Start of Task input

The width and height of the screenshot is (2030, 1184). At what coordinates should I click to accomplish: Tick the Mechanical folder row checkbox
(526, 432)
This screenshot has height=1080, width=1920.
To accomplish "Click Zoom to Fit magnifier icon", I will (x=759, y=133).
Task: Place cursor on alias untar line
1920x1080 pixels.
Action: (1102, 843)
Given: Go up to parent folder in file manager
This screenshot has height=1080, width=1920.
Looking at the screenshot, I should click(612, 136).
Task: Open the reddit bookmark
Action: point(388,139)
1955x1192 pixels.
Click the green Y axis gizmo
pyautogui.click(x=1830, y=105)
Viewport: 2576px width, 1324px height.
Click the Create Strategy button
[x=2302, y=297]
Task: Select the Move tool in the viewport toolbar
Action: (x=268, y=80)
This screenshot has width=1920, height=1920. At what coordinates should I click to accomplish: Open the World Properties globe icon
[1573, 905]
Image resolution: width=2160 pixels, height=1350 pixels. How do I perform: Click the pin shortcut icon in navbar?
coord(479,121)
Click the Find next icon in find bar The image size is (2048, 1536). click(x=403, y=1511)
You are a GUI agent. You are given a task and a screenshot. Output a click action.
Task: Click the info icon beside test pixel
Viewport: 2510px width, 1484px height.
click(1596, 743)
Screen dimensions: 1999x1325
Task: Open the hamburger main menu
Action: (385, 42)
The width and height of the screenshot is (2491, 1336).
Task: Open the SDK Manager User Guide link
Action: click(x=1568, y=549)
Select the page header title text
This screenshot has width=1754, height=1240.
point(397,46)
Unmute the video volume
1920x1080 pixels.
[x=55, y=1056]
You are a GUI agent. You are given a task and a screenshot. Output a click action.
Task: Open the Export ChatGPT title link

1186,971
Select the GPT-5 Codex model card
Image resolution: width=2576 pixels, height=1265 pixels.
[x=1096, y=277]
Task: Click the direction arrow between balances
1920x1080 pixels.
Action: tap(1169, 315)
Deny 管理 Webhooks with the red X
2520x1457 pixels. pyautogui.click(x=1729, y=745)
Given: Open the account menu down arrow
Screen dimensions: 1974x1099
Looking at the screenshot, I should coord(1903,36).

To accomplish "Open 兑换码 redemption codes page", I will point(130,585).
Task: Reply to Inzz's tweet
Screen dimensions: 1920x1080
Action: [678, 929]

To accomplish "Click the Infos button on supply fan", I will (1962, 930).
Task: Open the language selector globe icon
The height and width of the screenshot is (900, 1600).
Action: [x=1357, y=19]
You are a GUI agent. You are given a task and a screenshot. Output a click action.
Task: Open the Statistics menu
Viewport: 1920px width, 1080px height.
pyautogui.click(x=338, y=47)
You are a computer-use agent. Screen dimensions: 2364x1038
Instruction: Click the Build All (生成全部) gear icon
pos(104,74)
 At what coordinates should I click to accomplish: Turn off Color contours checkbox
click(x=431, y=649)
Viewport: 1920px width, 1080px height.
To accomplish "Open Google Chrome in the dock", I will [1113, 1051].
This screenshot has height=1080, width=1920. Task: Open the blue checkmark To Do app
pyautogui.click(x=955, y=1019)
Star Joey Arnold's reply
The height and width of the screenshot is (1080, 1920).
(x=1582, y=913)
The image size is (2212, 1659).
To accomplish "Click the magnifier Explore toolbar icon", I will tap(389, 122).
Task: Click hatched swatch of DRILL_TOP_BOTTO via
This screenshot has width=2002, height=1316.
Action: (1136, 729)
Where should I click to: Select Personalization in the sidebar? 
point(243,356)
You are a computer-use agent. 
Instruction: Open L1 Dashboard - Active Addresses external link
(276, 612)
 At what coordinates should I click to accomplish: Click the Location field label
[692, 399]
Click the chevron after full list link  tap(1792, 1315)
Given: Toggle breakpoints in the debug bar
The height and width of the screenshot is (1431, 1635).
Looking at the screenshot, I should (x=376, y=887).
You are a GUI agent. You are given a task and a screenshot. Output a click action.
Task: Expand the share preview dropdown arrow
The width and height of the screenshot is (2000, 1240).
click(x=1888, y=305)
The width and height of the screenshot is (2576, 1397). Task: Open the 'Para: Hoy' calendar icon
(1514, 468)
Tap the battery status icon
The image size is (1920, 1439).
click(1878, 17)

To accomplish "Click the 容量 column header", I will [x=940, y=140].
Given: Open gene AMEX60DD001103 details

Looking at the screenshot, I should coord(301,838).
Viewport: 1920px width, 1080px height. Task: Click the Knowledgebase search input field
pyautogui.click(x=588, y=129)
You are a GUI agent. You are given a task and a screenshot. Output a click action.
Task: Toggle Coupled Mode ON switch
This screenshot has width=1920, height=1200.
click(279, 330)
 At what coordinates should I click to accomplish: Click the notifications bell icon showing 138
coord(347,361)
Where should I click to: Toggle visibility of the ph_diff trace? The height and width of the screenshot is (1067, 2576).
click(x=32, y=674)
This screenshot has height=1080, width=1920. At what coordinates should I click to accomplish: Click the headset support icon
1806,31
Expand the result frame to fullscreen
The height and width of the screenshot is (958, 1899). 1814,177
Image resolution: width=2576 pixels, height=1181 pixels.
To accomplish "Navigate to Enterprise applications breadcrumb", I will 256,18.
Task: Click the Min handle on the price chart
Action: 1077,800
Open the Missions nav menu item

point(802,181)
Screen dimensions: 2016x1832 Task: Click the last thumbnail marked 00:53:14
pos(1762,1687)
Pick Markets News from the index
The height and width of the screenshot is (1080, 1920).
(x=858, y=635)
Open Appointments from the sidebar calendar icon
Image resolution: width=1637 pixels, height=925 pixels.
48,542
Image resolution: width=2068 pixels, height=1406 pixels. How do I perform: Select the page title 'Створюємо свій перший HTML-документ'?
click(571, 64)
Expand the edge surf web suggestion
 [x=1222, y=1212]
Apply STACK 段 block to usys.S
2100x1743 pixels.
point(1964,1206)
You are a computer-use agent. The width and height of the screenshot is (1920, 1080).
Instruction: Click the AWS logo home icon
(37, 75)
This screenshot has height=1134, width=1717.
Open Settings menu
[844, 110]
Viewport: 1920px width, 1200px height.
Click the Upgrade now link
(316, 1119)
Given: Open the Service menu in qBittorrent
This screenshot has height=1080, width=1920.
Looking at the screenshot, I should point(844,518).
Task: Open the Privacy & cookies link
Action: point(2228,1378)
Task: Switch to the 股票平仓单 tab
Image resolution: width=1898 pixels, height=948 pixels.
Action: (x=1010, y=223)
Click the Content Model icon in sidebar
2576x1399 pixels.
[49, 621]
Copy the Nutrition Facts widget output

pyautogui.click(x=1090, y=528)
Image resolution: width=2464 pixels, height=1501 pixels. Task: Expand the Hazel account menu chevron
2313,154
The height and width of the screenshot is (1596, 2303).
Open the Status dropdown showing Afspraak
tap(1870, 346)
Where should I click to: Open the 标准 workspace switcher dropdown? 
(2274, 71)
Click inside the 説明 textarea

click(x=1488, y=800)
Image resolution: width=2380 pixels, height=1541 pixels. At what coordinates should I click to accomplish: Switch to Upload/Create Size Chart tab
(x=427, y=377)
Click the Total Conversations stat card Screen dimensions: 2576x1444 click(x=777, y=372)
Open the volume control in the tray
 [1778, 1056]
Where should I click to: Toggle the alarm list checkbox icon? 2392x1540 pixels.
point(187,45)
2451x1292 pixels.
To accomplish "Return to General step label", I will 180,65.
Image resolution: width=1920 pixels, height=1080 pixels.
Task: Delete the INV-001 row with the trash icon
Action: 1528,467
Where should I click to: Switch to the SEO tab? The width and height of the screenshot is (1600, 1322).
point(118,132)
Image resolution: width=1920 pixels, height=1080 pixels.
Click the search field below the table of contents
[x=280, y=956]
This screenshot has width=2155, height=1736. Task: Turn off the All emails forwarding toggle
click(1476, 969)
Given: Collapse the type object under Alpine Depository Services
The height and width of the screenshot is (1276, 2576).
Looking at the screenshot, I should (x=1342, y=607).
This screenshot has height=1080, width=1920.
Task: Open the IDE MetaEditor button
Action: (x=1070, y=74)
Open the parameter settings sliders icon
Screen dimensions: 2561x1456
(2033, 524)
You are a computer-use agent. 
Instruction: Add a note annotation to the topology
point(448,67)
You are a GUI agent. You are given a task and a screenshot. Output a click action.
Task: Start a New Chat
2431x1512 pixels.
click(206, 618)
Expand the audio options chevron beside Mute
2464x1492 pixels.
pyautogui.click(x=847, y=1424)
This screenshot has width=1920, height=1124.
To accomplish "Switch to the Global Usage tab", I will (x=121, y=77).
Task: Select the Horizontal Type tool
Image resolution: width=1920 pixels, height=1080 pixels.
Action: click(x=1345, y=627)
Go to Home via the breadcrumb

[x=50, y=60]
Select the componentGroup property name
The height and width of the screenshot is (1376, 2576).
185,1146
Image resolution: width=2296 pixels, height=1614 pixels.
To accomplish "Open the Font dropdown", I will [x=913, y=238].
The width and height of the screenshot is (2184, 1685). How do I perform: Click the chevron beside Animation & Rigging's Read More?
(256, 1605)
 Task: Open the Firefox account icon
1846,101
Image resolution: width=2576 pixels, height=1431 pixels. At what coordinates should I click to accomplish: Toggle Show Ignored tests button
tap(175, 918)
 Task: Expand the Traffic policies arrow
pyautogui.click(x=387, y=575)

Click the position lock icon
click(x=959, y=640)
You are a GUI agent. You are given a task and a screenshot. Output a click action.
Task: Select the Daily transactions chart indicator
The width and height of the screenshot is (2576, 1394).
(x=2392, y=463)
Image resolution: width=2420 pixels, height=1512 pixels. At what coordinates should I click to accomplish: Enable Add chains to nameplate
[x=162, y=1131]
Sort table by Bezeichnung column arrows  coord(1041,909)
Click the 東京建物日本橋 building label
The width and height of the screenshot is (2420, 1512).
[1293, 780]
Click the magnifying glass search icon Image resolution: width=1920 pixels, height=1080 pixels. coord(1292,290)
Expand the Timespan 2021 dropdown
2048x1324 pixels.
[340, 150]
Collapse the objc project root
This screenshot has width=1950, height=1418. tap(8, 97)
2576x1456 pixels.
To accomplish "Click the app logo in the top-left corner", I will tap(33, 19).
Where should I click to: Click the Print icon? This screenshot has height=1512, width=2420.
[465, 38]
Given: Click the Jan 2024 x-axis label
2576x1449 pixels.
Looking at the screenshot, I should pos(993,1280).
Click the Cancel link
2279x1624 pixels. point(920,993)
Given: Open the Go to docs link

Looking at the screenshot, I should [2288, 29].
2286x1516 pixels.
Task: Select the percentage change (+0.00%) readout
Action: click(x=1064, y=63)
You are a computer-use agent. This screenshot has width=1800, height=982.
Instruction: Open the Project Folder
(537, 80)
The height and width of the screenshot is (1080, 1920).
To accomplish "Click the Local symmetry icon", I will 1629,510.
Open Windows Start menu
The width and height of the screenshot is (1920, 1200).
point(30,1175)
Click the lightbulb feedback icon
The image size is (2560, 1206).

End of Task input

§ The problem: If a line of the records above holds the string "computer", count it; then state only how many such lines there are.

§ Exercise solution: 5